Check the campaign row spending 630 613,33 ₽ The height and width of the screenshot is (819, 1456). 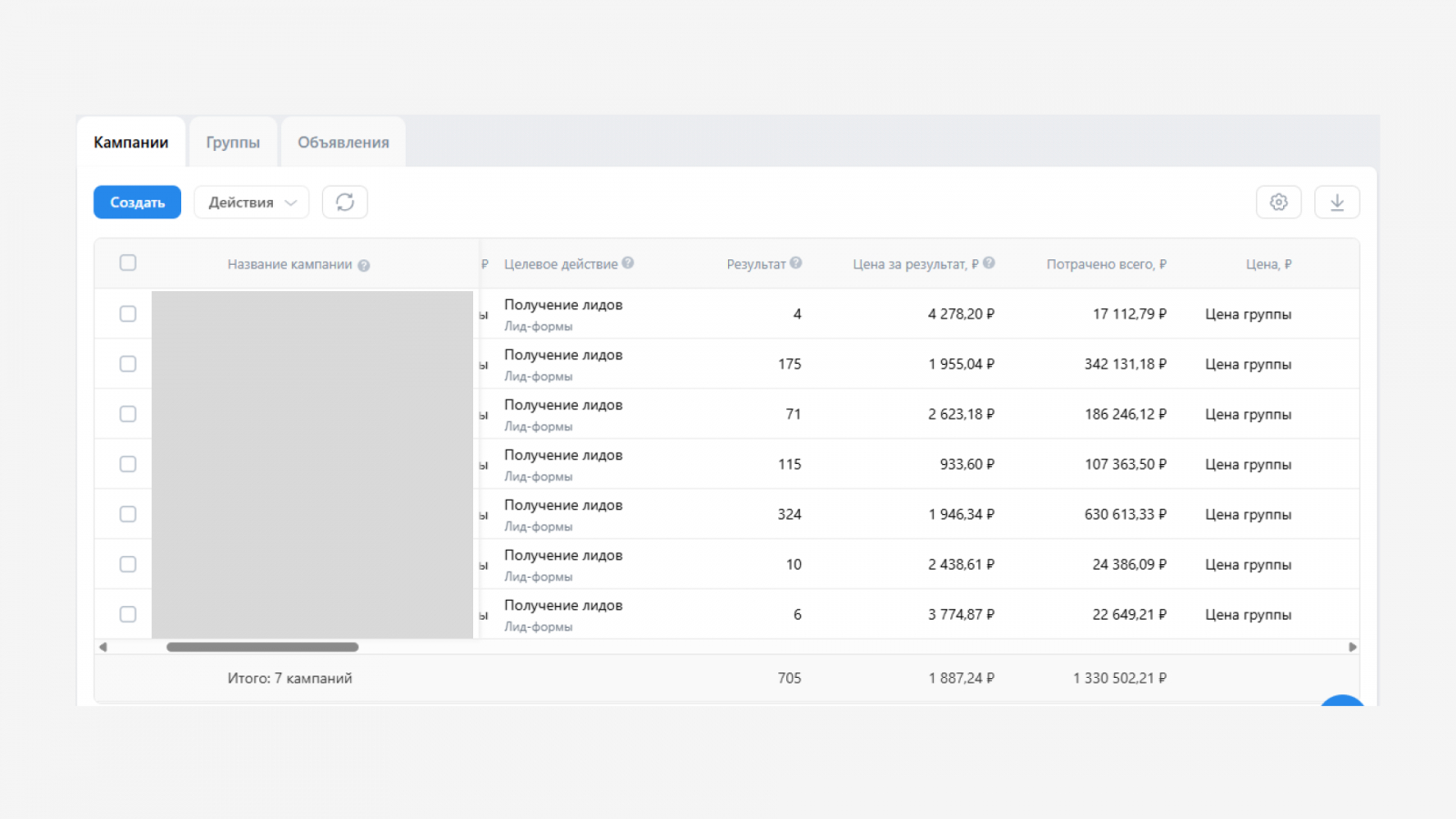[x=128, y=514]
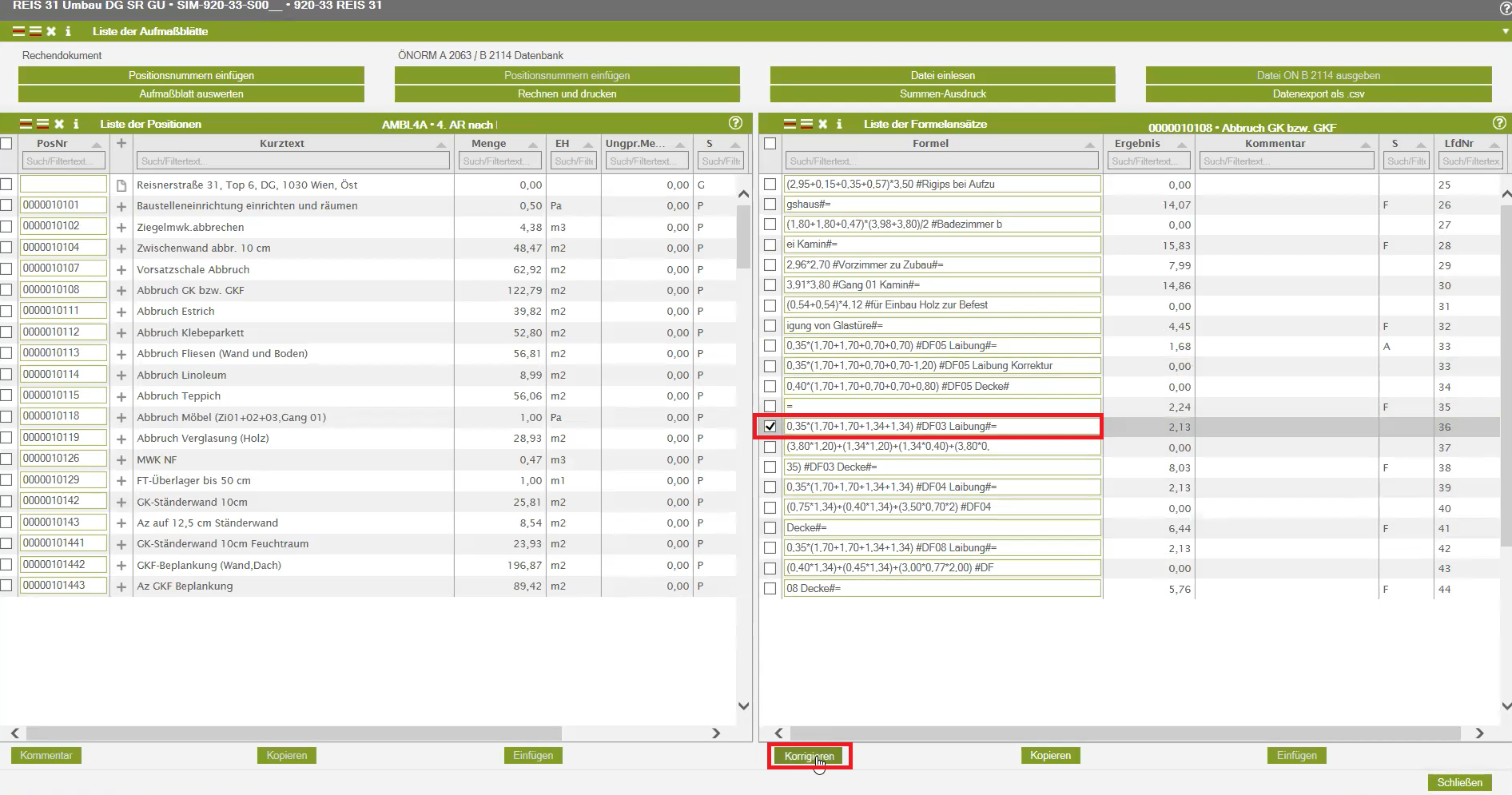Screen dimensions: 1512x795
Task: Click the Kurztext column header
Action: click(281, 144)
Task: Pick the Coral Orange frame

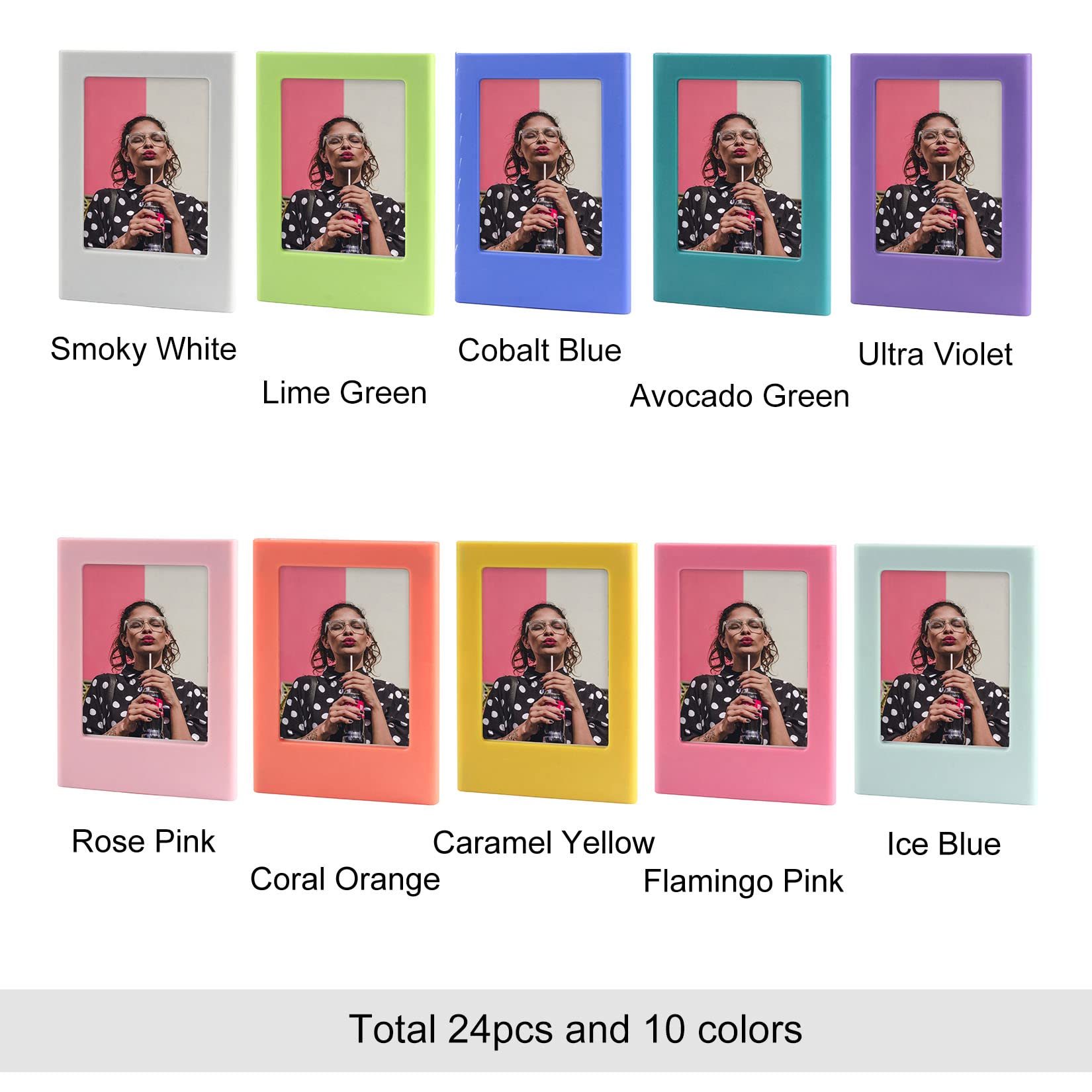Action: click(x=345, y=671)
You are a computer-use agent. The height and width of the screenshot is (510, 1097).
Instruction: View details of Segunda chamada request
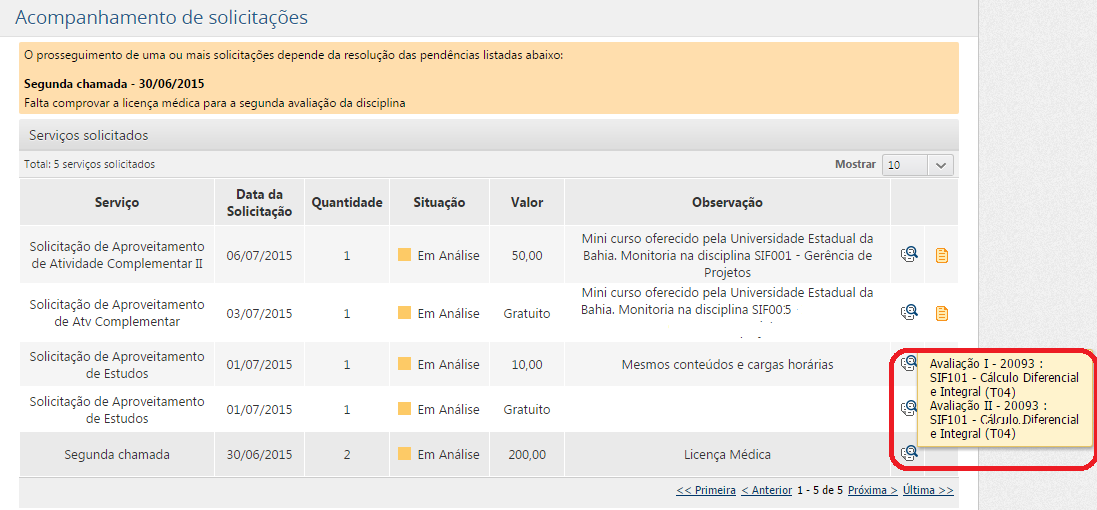pos(909,453)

_ _ _ _

* _Task objective_
Give back word for word the lines from the one containing "Task: Pick the Coral Orange frame" through the final line of the data above. Pictures are to be left out.

* _Expected answer_
Task: Pick the Coral Orange frame

Action: click(x=345, y=671)
You are a computer-use agent. The height and width of the screenshot is (510, 1097).
Instruction: View details of Segunda chamada request
pos(909,453)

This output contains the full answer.